After she had four or five spells between Thanksgiving and Christmas of last year, she discussed more aggressive treatment with Dr. Chen.
"That's when he decided we could do the surgery," Mrs. Leksell said.
Dr. Chen chose to do a procedure called an endolymphatic sac decompression of the inner ear.
"It's thought to regulate inner ear fluid pressure," he said. "We took off the bone around it to regulate it. It's got about a two-out-of-three success rate."
The operation is considered nondestructive, because the surgeon seeks to repair the inner ear. Other surgeries are considered destructive because the organ that controls the vertigo is destroyed, Dr. Chen said. They have a higher success rate but leave the patient with only one balance mechanism, in the other ear.
Dr. Chen said surgery is a treatment of last resort "because eight out of 10 will be treated successfully with medicines so there's no reason to try anything more aggressive until you try [them]. ...
"The surgery is certainly at the patient's discretion," he added. "There's a whole spectrum of tolerance. A pilot who has one spell of vertigo will be grounded for I don't know how many months versus somebody at home primarily [who] will be able to tolerate more. ... Some have two or three a week, lasting hours, and do nothing; some have two or three a month and say, 'I just can't lead a life.' "
Mrs. Leksell fell into the latter category. Married, the mother of two teenage daughters and employed in the customer service industry, the vertigo was interrupting her life too much.
"I can't know when I go to work in the morning that I'm going to have a dizzy spell," she said. "I have to have someone to drive me home. ...
"Have you ever been dizzy? Take that little feeling and multiply it. ... The ringing in the ear is there all the time, just in the right ear. ... and the hearing loss.

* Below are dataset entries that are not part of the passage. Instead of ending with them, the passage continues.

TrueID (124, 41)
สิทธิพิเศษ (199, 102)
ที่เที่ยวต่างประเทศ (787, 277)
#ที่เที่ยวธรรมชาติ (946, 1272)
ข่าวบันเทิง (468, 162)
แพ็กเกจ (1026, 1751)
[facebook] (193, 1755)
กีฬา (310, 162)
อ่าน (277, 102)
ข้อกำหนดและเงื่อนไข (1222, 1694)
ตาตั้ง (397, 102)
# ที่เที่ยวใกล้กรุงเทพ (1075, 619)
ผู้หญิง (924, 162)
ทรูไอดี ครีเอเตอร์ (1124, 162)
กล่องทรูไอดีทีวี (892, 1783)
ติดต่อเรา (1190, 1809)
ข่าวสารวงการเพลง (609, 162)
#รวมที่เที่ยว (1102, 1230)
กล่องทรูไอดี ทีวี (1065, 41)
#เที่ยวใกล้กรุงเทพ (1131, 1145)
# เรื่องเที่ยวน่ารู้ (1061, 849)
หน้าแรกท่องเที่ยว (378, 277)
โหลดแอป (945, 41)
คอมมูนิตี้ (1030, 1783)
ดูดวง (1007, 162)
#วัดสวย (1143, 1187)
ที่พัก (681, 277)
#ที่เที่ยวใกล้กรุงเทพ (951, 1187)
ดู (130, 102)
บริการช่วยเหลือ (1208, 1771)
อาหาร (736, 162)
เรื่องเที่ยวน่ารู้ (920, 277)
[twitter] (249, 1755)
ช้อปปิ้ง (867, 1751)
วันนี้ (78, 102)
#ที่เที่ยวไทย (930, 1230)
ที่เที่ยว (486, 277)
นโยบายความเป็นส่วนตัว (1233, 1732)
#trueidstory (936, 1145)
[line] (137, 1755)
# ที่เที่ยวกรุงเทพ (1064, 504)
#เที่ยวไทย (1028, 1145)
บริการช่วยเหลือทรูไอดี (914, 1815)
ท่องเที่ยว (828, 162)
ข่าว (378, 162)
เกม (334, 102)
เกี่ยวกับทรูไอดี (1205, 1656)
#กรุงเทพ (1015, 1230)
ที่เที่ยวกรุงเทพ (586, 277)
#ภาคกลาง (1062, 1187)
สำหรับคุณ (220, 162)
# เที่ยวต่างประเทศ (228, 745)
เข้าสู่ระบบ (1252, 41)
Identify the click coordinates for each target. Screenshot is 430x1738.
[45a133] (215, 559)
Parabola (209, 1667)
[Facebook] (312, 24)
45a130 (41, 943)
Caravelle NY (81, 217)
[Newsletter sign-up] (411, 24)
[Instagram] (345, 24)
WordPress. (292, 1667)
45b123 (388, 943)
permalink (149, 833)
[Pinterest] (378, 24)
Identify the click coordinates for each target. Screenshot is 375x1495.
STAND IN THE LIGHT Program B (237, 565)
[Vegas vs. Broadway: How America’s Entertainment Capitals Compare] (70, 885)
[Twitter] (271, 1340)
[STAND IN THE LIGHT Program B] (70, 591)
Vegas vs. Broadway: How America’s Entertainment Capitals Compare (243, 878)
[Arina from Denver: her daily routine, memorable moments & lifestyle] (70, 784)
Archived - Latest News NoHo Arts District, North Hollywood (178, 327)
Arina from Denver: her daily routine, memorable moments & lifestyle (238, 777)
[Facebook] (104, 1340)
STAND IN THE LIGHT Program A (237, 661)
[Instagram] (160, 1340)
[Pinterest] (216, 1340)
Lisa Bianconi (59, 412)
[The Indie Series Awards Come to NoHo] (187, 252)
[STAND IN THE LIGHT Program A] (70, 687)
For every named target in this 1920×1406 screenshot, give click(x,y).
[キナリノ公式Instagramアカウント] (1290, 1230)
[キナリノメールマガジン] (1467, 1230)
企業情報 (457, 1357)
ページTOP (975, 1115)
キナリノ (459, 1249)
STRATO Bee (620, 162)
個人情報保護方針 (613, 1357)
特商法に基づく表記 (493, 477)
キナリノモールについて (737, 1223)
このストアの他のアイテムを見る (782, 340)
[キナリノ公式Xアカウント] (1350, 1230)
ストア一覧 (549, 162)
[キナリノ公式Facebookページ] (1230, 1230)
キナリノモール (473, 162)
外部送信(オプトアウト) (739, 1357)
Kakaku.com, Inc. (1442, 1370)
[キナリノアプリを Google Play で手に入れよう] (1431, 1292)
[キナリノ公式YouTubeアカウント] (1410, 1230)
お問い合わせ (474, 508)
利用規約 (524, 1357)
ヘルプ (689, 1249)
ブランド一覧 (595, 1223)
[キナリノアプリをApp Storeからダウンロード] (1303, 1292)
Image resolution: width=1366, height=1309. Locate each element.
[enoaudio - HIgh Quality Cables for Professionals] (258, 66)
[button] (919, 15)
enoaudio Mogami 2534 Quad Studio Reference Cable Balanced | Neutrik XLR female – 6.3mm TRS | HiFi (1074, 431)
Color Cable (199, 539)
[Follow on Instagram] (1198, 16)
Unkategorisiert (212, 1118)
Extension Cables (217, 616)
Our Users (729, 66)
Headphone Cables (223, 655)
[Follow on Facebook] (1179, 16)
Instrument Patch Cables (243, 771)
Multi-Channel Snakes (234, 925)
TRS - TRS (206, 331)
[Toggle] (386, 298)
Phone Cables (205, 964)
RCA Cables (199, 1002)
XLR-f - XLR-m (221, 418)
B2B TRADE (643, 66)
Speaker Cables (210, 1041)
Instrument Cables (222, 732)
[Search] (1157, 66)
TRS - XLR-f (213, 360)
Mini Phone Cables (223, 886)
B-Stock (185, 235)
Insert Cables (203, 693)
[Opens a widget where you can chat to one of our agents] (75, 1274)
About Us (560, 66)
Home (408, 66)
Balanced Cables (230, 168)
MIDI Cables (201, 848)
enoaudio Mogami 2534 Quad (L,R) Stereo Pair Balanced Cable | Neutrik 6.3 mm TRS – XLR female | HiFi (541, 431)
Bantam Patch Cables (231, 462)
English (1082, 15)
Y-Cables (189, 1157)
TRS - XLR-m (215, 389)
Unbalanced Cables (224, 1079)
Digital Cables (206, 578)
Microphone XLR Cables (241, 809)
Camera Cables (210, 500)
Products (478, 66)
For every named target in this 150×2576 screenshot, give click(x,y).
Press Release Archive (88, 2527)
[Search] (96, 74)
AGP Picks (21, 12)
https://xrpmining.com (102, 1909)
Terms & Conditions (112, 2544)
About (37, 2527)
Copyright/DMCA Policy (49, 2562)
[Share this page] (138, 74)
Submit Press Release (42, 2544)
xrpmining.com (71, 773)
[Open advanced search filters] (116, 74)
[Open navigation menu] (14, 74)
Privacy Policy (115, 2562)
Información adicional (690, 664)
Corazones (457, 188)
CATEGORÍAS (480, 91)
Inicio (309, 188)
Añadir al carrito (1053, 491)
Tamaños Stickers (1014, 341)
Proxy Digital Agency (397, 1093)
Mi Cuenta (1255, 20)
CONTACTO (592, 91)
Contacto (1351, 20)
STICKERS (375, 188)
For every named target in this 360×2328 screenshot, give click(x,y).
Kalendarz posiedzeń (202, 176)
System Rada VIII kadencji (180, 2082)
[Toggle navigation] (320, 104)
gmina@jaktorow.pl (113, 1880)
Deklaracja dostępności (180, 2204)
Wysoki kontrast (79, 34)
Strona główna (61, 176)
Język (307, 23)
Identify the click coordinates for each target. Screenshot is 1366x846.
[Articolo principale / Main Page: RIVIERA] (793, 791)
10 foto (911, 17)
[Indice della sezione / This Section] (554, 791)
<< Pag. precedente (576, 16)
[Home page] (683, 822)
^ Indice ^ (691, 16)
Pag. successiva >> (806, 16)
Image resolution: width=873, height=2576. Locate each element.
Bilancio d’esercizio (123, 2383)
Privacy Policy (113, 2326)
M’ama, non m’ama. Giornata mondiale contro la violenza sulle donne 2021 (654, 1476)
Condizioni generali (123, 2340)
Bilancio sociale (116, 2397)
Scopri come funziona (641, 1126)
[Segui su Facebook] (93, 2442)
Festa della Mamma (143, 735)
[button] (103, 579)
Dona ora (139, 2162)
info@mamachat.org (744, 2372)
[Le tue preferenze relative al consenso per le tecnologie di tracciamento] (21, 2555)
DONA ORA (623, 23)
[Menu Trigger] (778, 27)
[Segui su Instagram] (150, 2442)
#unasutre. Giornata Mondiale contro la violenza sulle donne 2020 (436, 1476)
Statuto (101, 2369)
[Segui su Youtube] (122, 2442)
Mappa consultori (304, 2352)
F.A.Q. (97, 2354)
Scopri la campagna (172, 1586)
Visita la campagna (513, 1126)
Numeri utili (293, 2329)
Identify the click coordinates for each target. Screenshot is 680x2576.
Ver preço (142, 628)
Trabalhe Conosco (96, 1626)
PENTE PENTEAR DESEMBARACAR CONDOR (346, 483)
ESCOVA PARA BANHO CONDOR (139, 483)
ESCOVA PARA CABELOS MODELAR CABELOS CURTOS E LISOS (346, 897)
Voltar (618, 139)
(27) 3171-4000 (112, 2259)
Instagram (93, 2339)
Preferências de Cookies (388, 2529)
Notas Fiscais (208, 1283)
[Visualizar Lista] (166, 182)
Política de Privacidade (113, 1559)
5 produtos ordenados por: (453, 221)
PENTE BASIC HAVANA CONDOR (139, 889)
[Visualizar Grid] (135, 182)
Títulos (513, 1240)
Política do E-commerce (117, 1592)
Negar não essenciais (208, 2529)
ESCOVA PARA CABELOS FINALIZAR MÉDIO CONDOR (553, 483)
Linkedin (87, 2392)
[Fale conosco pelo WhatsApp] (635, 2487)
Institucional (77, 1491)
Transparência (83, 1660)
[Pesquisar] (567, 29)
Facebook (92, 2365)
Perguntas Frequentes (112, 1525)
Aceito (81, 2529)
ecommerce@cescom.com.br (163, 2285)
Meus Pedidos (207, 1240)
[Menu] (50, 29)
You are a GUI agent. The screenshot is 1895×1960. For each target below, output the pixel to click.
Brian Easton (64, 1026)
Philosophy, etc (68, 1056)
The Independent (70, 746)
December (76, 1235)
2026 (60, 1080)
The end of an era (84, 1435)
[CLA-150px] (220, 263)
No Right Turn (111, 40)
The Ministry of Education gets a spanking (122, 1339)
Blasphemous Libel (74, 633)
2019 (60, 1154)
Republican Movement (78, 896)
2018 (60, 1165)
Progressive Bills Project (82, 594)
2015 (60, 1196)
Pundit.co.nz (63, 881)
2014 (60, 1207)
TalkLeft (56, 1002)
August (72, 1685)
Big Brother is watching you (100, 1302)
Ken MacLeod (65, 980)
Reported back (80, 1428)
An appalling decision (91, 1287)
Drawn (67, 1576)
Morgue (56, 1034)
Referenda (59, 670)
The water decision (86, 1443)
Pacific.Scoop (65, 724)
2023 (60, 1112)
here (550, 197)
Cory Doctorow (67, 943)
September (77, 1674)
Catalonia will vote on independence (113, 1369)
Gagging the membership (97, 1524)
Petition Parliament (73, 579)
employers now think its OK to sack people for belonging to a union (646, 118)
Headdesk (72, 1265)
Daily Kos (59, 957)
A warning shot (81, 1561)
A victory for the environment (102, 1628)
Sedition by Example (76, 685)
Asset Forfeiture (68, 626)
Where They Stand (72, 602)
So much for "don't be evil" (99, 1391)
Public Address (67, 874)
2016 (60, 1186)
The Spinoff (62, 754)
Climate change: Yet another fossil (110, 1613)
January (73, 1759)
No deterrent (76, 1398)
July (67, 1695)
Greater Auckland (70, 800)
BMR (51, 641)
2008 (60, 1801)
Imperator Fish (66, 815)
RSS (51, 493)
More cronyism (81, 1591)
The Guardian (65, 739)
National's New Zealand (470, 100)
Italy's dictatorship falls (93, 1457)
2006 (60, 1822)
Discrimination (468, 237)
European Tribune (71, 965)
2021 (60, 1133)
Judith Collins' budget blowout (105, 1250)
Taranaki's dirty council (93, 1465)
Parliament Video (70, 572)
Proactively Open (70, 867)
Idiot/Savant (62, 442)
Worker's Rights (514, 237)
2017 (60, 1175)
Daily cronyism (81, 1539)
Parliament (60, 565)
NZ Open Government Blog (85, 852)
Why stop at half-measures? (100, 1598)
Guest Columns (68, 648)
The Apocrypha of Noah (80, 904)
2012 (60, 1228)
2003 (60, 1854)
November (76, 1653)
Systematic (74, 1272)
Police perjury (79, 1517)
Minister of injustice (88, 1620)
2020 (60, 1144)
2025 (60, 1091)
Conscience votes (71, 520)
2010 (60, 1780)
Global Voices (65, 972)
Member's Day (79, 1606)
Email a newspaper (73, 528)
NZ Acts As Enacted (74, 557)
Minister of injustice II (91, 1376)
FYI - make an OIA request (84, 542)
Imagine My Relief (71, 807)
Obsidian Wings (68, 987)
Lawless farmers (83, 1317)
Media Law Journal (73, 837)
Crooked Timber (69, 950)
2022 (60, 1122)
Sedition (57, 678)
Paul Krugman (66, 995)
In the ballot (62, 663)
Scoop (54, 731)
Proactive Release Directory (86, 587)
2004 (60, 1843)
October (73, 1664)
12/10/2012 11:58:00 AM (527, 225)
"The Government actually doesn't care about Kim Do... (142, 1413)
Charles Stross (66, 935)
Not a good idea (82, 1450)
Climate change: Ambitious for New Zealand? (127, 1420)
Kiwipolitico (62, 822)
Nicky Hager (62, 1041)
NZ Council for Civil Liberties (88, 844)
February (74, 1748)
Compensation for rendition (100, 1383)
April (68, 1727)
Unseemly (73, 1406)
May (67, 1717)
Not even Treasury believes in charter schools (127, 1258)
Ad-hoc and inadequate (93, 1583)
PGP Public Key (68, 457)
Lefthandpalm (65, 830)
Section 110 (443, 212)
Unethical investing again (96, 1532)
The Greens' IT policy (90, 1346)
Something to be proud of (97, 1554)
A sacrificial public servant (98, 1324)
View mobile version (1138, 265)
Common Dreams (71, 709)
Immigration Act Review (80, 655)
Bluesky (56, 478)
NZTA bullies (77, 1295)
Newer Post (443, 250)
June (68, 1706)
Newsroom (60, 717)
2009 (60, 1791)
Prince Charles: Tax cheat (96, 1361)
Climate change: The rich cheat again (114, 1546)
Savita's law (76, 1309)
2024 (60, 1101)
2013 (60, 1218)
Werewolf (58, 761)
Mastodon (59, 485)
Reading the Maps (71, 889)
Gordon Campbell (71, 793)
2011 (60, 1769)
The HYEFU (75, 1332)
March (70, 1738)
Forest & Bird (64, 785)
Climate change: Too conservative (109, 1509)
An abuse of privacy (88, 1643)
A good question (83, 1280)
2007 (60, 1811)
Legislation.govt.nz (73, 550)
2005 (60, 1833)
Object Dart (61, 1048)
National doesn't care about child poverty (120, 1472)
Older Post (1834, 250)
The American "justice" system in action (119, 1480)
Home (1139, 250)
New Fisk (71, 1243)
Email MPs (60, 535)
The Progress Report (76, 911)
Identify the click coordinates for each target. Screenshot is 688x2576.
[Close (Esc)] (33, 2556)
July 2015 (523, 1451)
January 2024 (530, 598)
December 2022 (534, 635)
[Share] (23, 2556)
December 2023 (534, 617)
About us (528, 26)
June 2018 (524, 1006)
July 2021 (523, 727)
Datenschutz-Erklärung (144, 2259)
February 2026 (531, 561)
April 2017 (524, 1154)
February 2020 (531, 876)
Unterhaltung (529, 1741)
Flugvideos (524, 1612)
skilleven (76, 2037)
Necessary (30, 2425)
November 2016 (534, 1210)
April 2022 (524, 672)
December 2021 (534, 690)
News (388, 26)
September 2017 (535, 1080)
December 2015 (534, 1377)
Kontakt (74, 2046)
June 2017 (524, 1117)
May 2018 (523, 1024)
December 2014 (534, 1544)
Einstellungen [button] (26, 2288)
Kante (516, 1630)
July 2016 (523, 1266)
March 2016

As long as they take away the dizzy spells I can deal with the hearing loss and the ringing."
So far, so good.
The surgery was March 9, a Friday. She went back to work the following Monday with a scar behind her ear that no one can see. She hasn't had any vertigo since the operation.
"I don't know if it's something that has to be repeated years and years from now," she said. "I'm hoping not."
Chances are she won't.
Short term, the rate of success is two out of three. Long term -- more than five years -- the chance of success is about 85 percent, Dr. Chen said.
"That may be a reflection of the disease. ... If you make it past that first five years, the likelihood is you won't need anything," he said.